*ENTRIES SHOWN:*
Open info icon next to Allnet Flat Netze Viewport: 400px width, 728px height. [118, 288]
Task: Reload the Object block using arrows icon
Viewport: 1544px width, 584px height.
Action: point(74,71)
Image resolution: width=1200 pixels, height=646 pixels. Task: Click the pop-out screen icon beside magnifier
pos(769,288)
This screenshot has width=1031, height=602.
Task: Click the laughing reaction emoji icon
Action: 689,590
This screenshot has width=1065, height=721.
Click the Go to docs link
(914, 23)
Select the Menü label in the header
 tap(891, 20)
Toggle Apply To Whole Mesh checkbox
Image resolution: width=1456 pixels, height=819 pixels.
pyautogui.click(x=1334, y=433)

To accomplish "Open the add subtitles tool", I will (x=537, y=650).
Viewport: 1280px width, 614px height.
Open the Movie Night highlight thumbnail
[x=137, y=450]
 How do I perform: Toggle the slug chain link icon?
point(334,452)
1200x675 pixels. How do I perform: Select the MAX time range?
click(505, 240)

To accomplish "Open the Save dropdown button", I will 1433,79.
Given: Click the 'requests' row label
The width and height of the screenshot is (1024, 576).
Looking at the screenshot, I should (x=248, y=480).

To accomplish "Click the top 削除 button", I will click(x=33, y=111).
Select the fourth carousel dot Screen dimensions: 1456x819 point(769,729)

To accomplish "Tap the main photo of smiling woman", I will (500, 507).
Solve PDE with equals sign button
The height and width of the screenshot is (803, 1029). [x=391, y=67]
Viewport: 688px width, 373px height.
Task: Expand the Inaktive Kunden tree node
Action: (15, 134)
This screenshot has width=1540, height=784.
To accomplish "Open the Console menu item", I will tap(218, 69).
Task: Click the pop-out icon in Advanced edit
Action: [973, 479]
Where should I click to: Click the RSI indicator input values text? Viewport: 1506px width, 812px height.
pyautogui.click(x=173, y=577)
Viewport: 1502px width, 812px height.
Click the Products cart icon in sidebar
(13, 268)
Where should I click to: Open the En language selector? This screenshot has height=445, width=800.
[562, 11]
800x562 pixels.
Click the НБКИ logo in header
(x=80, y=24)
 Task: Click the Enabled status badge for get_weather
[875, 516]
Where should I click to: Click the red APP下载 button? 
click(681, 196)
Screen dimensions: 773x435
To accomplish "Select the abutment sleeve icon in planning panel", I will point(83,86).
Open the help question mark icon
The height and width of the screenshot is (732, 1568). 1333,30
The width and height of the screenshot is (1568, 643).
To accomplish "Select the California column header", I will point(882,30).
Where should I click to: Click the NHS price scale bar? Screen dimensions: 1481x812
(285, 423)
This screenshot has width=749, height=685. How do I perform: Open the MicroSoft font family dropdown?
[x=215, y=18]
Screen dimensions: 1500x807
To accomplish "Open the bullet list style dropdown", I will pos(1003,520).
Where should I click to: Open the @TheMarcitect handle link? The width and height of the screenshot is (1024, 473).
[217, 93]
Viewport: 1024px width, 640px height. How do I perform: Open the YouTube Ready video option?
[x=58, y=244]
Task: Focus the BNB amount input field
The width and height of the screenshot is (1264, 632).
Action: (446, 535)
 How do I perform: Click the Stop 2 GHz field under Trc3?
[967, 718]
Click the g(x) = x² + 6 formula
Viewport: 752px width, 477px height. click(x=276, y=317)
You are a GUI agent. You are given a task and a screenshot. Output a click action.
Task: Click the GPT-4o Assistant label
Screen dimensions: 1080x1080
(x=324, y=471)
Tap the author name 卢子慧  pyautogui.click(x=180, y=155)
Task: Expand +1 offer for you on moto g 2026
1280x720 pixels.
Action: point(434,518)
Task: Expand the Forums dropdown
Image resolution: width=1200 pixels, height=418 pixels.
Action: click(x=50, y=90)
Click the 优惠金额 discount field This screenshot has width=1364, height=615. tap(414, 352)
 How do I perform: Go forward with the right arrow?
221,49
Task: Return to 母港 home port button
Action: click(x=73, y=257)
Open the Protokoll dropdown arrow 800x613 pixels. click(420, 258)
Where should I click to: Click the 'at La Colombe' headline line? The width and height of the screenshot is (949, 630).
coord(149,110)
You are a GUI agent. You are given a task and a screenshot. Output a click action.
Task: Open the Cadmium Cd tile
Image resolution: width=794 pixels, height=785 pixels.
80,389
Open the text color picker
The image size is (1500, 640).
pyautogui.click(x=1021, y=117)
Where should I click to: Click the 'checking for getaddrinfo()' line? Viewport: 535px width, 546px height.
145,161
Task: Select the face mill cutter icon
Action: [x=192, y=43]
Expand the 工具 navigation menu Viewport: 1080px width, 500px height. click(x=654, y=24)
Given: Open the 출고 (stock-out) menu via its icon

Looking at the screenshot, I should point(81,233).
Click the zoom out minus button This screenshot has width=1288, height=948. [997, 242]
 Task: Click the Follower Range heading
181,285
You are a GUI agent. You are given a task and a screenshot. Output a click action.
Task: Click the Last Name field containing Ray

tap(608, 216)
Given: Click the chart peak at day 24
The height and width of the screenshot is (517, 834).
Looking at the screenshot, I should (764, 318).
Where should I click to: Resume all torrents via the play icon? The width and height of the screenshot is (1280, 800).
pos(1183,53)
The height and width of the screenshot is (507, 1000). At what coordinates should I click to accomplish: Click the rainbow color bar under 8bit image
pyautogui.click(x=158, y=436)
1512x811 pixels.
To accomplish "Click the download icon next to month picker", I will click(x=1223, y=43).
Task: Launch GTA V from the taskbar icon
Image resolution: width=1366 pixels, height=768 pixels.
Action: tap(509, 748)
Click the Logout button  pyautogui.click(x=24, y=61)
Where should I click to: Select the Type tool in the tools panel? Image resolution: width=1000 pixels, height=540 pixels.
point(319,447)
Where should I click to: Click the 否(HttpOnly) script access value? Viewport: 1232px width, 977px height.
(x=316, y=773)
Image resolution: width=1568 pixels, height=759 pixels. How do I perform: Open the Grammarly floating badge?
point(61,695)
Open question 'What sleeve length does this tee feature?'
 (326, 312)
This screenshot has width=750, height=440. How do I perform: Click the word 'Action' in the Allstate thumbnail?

*EXERCISE GOAL:* From the line containing "Solve PDE with equals sign button" down to the line containing "800x562 pixels." in the material above, reproduce every line exactly, including the two end lines.

*RESULT:*
Solve PDE with equals sign button
The height and width of the screenshot is (803, 1029). [x=391, y=67]
Viewport: 688px width, 373px height.
Task: Expand the Inaktive Kunden tree node
Action: (15, 134)
This screenshot has width=1540, height=784.
To accomplish "Open the Console menu item", I will tap(218, 69).
Task: Click the pop-out icon in Advanced edit
Action: [973, 479]
Where should I click to: Click the RSI indicator input values text? Viewport: 1506px width, 812px height.
pyautogui.click(x=173, y=577)
Viewport: 1502px width, 812px height.
Click the Products cart icon in sidebar
(13, 268)
Where should I click to: Open the En language selector? This screenshot has height=445, width=800.
[562, 11]
800x562 pixels.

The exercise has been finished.